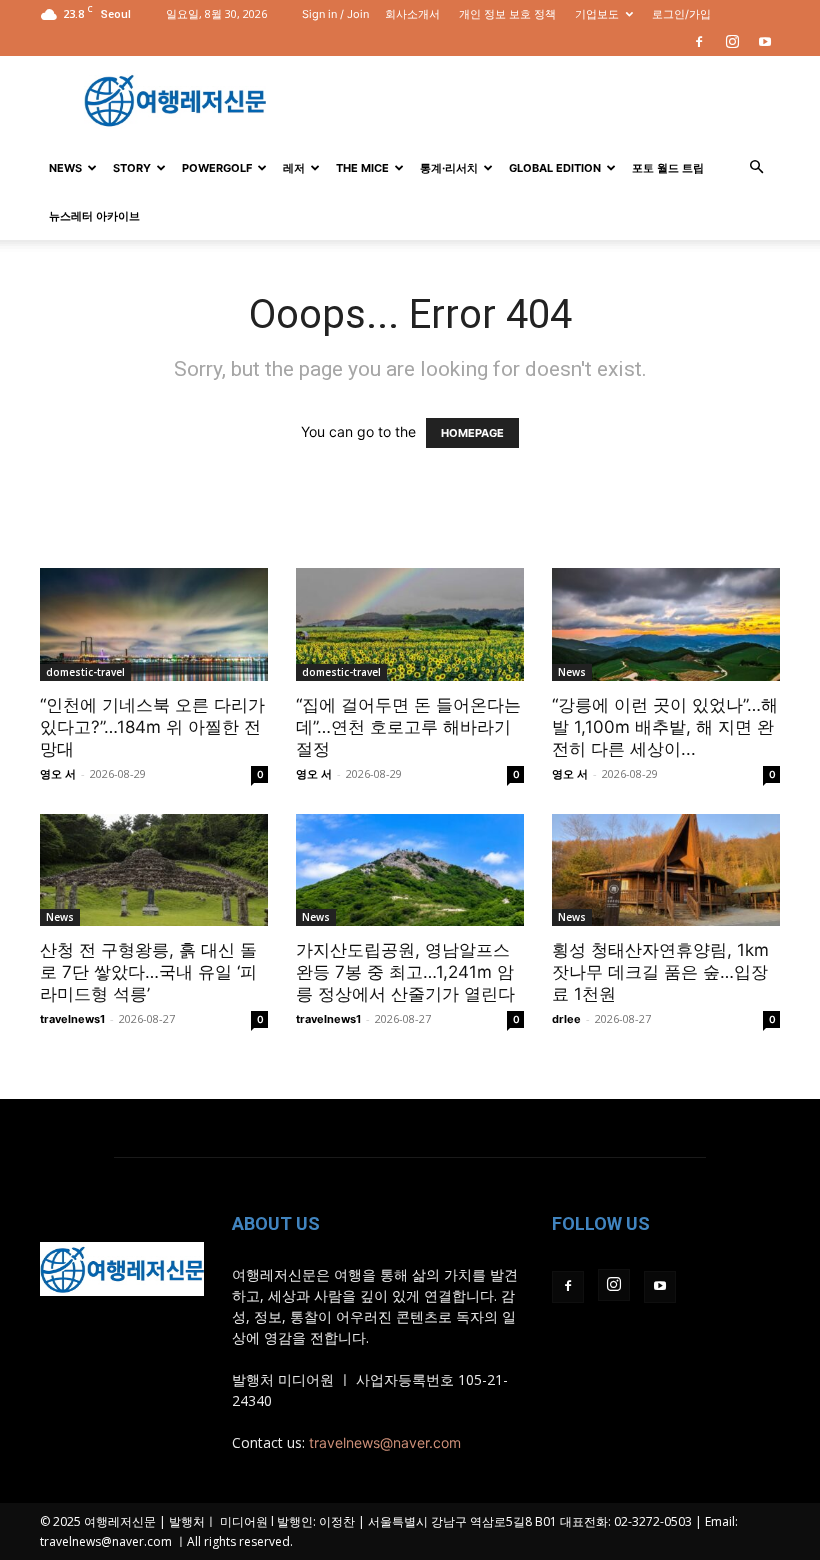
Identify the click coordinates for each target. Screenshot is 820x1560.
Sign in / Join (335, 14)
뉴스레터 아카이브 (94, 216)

--

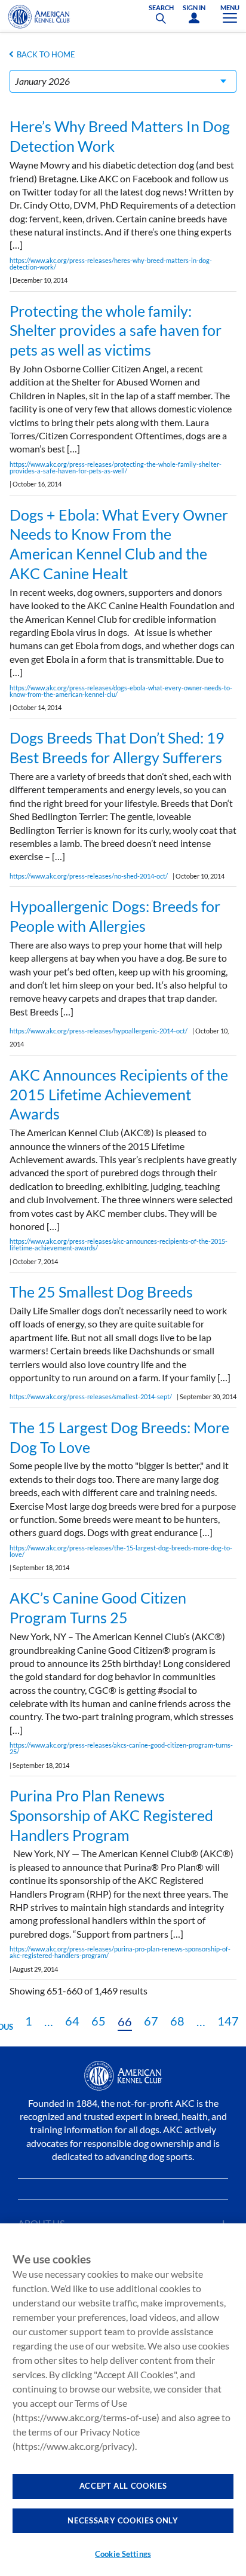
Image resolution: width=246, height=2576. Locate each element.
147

_What to produce_: Extract the lines of the preceding material that run from the line with "Identify the click" through the line with "뉴스레터 아카이브 (94, 216)", inclusive, reproducing them exactly and adding nothing.

_Solution to this exercise_:
Identify the click coordinates for each target. Screenshot is 820x1560.
Sign in / Join (335, 14)
뉴스레터 아카이브 (94, 216)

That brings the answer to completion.